Copy the listing from the line with "Task: Go to" through the end of the listing, swapping "chip icon" for "gear icon" and leaving everything else as it is.

- - -

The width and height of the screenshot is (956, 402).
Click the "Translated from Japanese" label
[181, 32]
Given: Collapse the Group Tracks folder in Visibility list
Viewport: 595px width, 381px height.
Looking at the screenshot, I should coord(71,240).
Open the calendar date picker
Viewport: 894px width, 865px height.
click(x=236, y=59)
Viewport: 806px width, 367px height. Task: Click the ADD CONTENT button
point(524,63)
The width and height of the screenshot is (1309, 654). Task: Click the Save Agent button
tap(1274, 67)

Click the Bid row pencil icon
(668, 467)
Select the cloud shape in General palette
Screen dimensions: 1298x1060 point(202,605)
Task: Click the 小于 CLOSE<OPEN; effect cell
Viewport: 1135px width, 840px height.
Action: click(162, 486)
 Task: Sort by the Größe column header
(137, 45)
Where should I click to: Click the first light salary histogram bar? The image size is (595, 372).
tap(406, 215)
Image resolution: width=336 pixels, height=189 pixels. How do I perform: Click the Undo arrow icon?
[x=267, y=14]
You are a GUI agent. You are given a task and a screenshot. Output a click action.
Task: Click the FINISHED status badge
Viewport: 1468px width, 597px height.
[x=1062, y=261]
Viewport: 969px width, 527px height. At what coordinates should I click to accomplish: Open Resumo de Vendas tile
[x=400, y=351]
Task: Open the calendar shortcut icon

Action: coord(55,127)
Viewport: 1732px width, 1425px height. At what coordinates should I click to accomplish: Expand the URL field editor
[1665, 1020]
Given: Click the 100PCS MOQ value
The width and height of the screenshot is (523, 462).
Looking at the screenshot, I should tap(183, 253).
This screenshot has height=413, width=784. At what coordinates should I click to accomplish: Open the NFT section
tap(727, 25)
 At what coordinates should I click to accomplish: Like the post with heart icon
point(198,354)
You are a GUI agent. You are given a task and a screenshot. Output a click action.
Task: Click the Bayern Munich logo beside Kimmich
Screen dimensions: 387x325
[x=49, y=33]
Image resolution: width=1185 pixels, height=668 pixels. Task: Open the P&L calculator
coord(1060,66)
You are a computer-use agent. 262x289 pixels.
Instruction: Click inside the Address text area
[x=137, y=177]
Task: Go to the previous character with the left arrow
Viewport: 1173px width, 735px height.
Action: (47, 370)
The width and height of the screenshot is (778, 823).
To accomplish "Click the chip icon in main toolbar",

- - -

## ANSWER
Task: Go to the previous character with the left arrow
Viewport: 1173px width, 735px height.
Action: (47, 370)
The width and height of the screenshot is (778, 823).
To accomplish "Click the gear icon in main toolbar",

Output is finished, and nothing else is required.